Our initial FPU implementation (Figure 1a) uses LS interfaces. We run FloPoCo with specific performance characteristics and use the latency information to integrate the generated modules. Figure 2 overviews the implementation code for a four-cycle multiplier and two-cycle adder: the implementation forwards the inputs directly into the modules and selects the output based on the op signal. Since the multiplier takes two extra cycles, the implementation delays the output from the adder and the op signal to balance the pipeline (lines 5–7).

While straightforward, this implementation has a significant limitation: trying a new design point requires changing the pipeline balancing logic. This is because FloPoCo can change the timing behaviors of the implementations it generates, and our LS implementation fundamentally relies on the specific timing characteristics of the adder and multiplier. This also limits performance portability: changing the FPGA target would require manual changes to the control-logic code.

## 2.2 Latency-Insensitive Interfaces

The fundamental problem with our LS implementation is that it *cannot adapt to changing timing behaviors*. Latency-insensitive (LI) interfaces [5] abstract away timing details using synchronization signals. A common LI interface style is a *ready–valid handshake* that synchronizes one producer and one consumer. The producer uses a 1-bit *valid* signal to indicate that a separate data signal is meaningful; the consumer uses a 1-bit *ready* signal to tell the producer that it is ready to consume the data. When ready and valid are both asserted in the same clock cycle, a transaction occurs.

We can decouple our FPU’s control logic from the specific timing behaviors of the compute modules by wrapping them with a ready–valid interface that provides a stable interface. With this approach, whenever FloPoCo generates a new adder or multiplier, we can locally change the LI wrapper to generate the correct ready and valid signals; the FPU control logic can remain unchanged. Figure 1b visualizes

| Configuration        | LUTs | Registers | Freq. (MHz) |
|----------------------|------|-----------|-------------|
| <b>LI</b> (A=1, M=1) | 614  | 824       | 134.5       |
| <b>LS</b> (A=1, M=1) | 441  | 205       | 163.0       |
| <b>LI</b> (A=4, M=2) | 662  | 1426      | 224.4       |
| <b>LS</b> (A=4, M=2) | 459  | 482       | 280.8       |

**Table 1.** Resource usage of latency-sensitive (LS) and latency-insensitive (LI) FPU implementations. A and M are the latencies of the FloPoCo-generated adder and multiplier.

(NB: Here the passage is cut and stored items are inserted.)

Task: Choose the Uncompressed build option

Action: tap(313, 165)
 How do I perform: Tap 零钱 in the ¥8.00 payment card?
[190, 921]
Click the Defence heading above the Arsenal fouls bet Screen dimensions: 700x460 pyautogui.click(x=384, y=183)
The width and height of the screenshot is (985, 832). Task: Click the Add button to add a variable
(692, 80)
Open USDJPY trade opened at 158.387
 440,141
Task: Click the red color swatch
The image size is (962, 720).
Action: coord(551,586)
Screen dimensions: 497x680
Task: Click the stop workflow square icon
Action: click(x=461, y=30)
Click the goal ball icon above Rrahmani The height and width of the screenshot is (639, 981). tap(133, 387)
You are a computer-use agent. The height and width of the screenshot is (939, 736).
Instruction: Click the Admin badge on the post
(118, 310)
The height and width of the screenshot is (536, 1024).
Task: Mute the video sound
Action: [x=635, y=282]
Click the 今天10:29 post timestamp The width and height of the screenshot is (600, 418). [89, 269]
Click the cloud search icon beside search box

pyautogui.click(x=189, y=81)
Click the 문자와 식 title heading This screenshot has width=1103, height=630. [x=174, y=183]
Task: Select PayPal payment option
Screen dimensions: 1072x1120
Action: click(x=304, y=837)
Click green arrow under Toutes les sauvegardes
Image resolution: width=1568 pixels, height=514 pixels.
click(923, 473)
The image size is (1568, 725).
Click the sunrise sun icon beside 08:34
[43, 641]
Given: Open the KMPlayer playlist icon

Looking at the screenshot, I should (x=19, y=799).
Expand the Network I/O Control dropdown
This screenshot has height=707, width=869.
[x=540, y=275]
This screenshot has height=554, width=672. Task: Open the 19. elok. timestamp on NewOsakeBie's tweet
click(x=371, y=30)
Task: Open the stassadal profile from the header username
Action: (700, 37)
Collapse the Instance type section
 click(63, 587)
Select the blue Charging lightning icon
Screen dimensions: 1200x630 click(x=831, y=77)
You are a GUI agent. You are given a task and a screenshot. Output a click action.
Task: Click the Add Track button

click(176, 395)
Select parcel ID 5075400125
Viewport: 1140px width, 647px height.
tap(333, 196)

this design: the adder and multiplier have extra logic that tracks their ready and valid signals which are then used by the finite state machine (FSM) within the FPU to control the flow of the data. The FPU also has to use a FIFO queue to hold the op signal so it can correctly multiplex between the adder and multiplier outputs. The extra resources used for the coordination logic can quickly dominate the total cost of smaller circuits, making LI interfaces especially expensive for fine-grained integration.

The LI wrappers provide design modularity, but there is a cost. We need additional ready and valid signals, FSMs to orchestrate them, and a FIFO for bookkeeping. These additional components result in both area (chip resources) and performance overheads and yield a more complex design that is harder to verify. Table 1 quantifies the hardware cost of LI interfaces by synthesizing designs using Vivado and comparing them to LS implementations. The LI interface requires 3–4× more registers, uses 29–31% more LUTs, and reduces the maximum frequency by 21–25%. For the higher frequency designs, the critical path for the LS implementation remains within the compute units; for the LI design, the handshaking logic itself becomes the critical path.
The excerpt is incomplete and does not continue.